5. It was written by John Cleese and Connie Booth.

John Cleese co-wrote all of Fawlty Towers with his then-wife, Connie Booth, who played hotel employee Polly Sherman in the show. Though the two were divorced between seasons one and two, they continued to collaborate on the series together. Cleese focused on Basil’s dialogue, while Booth crafted Sybil’s lines. 

6. John Cleese supplemented his income at the time by appearing in advertisements.

Cleese and Booth were perfectionists who insisted on spending up to a month and a half writing each episode (scripts could run up to 135 pages, around twice the length of most television screenplays). In order to support this lengthy scriptwriting process, Cleese periodically appeared in ads. “I have to thank the advertising industry for making this possible," Cleese once explained. "Connie and I used to spend six weeks writing each episode and we didn’t make a lot of money out of it. I was able to subsidize my writing time by doing commercials. If it hadn’t been for the commercials, I wouldn’t have been able to afford to spend so much time on the script.”

7. The Major was Cary Grant's former roommate.

Ballard Berkeley, who played the senile but lovable Major Gowen, had been working in show business for half a century when he was cast in Fawlty Towers. In addition to performing in movies and theater, Berkeley was close friends with Cary Grant, and even shared an apartment with the legendary actor back in their early days, when Grant still went by his real name, Archie Leach. 

8. The director of season two went on to direct Spice World.

The Spice Girls at the premiere of 'Spice World' (2007).
The Spice Girls at the premiere of 'Spice World' (2007). / Tim Graham/GettyImages

Bob Spiers, who was hired to direct season two of Fawlty Towers, began his television career in the 1960s, working as an assistant floor manager on shows like Doctor Who. After directing Fawlty Towers, he worked in film and television for several decades before being hired in 1997 to direct the Spice Girls in Spice World.

9. Manuel was actually burned in the fire drill in "The Germans."

In the season one finale “The Germans,” Basil Fawlty struggles to organize a fire drill while, simultaneously, waiter Manuel—played by Andrew Sachs—manages to set an actual fire in the kitchen. While shooting, Sachs wore a jacket covered in smoke-producing chemicals, which ended up burning his arms so badly, they turned “plum red” according to McCann. The BBC ended up paying Sachs £700 (a little over $1000) in damages. 

10. Manuel later got hit with a saucepan during "The Wedding Party."

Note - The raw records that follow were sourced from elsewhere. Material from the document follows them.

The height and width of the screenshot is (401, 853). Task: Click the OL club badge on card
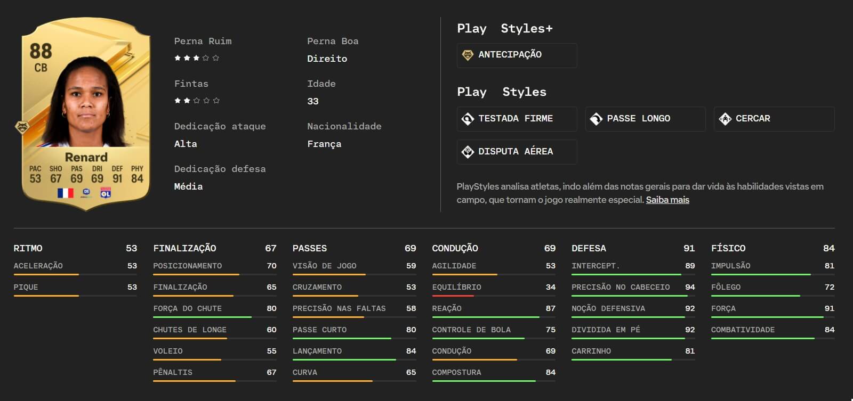tap(106, 193)
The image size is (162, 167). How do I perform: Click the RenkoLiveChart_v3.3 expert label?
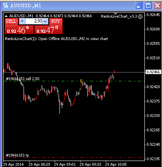coord(119,16)
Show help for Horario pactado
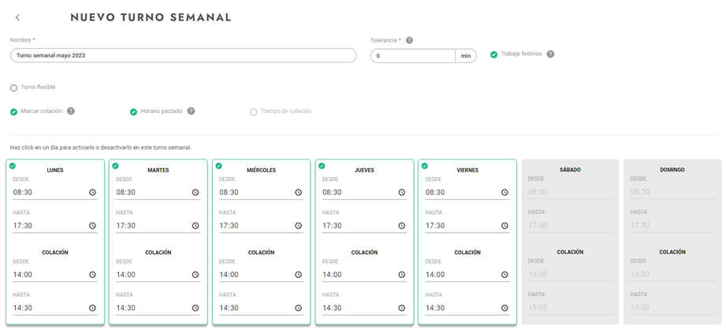Viewport: 726px width, 334px height. click(191, 111)
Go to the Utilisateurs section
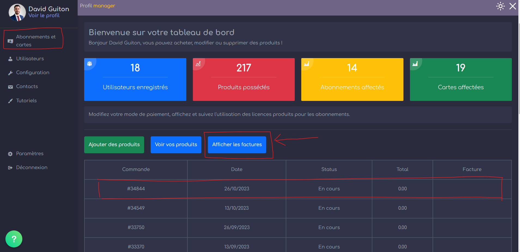Image resolution: width=520 pixels, height=252 pixels. pyautogui.click(x=30, y=59)
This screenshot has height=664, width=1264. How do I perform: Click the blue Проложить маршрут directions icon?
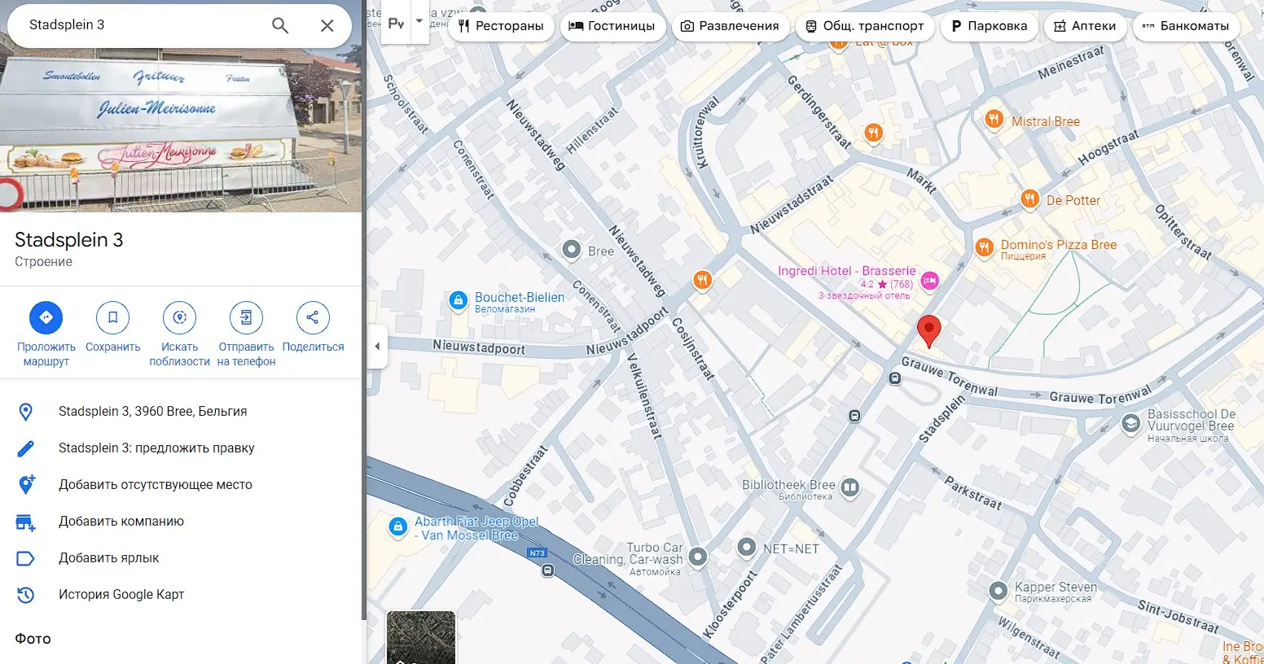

“The Germans” wasn’t the only time Sachs suffered for his art: Earlier in the first season, in the episode “The Wedding Party,” Basil hit Manuel with a saucepan in a bit of classic physical comedy. In rehearsals, Cleese tried to lighten the blow, but in one take, he accidentally hit Sachs so hard the actor nearly passed out. McCann quoted Cleese as saying, “We’d been practicing all week with me hitting him with a saucepan...and I don’t know why we didn’t get a rubber saucepan. And I was trying to hit Andrew a sort of sliding blow, but just as I started he straightened up, and I caught him a terrible one, and I’m afraid he had a headache for about two days.”

11. The hotel sign was rearranged by the show's production assistant.

Each episode of Fawlty Towers begins with the hotel sign rearranged to spell comical phrases (“Farty Towels,” “Fatty Owls” and “Watery Fowls” for instance)—ostensibly a prank by a disgruntled paper boy. These were actually constructed by production assistant and crossword puzzle fanatic Iain McLean, who came up with a list of clever anagrams for the show.

12. It has been remade several times, all unsuccessfully.

Anyone who has seen Fawlty Towers knows the appeal of the show lies not so much in its premise—which essentially boils down to a cranky hotel owner repeatedly getting angry—as in its clever writing, and the chemistry of its extremely funny cast. Nevertheless, Fawlty Towers has been remade repeatedly, with largely unsuccessful results. It was adapted in Germany as Zoom, and unsuccessfully remade at least four times in the United States, with Bea Arthur taking over the Basil Fawlty role in one version, and Tim Curry and a young Steve Carrell playing the Basil and Manuel parts in another.